RECORD SET:
# # # # #

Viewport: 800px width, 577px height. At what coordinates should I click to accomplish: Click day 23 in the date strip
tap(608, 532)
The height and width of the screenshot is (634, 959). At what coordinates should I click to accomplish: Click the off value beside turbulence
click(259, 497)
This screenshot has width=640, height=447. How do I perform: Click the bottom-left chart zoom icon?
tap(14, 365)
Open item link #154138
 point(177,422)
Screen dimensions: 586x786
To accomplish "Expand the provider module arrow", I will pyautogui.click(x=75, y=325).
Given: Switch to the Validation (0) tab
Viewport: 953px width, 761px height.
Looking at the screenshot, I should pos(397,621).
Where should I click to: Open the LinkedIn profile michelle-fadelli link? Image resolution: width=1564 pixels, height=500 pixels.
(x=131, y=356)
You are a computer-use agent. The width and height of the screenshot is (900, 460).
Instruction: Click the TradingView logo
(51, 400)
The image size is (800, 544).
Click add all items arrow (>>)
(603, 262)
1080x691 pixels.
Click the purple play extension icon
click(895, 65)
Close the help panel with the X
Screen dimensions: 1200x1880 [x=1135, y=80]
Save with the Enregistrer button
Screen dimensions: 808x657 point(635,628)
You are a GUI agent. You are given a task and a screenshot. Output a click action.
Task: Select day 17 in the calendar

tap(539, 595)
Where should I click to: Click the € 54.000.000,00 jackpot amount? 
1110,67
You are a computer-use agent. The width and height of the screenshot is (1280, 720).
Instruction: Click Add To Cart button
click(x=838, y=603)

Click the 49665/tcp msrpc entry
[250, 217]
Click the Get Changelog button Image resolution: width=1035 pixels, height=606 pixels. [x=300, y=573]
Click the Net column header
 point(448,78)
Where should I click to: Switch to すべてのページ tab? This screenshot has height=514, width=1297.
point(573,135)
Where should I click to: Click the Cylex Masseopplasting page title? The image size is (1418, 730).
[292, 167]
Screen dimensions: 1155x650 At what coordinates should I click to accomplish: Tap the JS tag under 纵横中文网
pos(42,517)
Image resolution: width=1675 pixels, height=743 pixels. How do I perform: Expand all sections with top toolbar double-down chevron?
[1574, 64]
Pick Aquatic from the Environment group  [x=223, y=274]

# # # # #

WHAT YOU HAVE TO DO:
Copy the records exactly.

WRITTEN SOLUTION:
Viewport: 800px width, 577px height. At what coordinates should I click to accomplish: Click day 23 in the date strip
tap(608, 532)
The height and width of the screenshot is (634, 959). At what coordinates should I click to accomplish: Click the off value beside turbulence
click(259, 497)
This screenshot has width=640, height=447. How do I perform: Click the bottom-left chart zoom icon?
tap(14, 365)
Open item link #154138
 point(177,422)
Screen dimensions: 586x786
To accomplish "Expand the provider module arrow", I will pyautogui.click(x=75, y=325).
Given: Switch to the Validation (0) tab
Viewport: 953px width, 761px height.
Looking at the screenshot, I should pos(397,621).
Where should I click to: Open the LinkedIn profile michelle-fadelli link? Image resolution: width=1564 pixels, height=500 pixels.
(x=131, y=356)
You are a computer-use agent. The width and height of the screenshot is (900, 460).
Instruction: Click the TradingView logo
(51, 400)
The image size is (800, 544).
Click add all items arrow (>>)
(603, 262)
1080x691 pixels.
Click the purple play extension icon
click(895, 65)
Close the help panel with the X
Screen dimensions: 1200x1880 [x=1135, y=80]
Save with the Enregistrer button
Screen dimensions: 808x657 point(635,628)
You are a GUI agent. You are given a task and a screenshot. Output a click action.
Task: Select day 17 in the calendar

tap(539, 595)
Where should I click to: Click the € 54.000.000,00 jackpot amount? 
1110,67
You are a computer-use agent. The width and height of the screenshot is (1280, 720).
Instruction: Click Add To Cart button
click(x=838, y=603)

Click the 49665/tcp msrpc entry
[250, 217]
Click the Get Changelog button Image resolution: width=1035 pixels, height=606 pixels. [x=300, y=573]
Click the Net column header
 point(448,78)
Where should I click to: Switch to すべてのページ tab? This screenshot has height=514, width=1297.
point(573,135)
Where should I click to: Click the Cylex Masseopplasting page title? The image size is (1418, 730).
[292, 167]
Screen dimensions: 1155x650 At what coordinates should I click to accomplish: Tap the JS tag under 纵横中文网
pos(42,517)
Image resolution: width=1675 pixels, height=743 pixels. How do I perform: Expand all sections with top toolbar double-down chevron?
[1574, 64]
Pick Aquatic from the Environment group  [x=223, y=274]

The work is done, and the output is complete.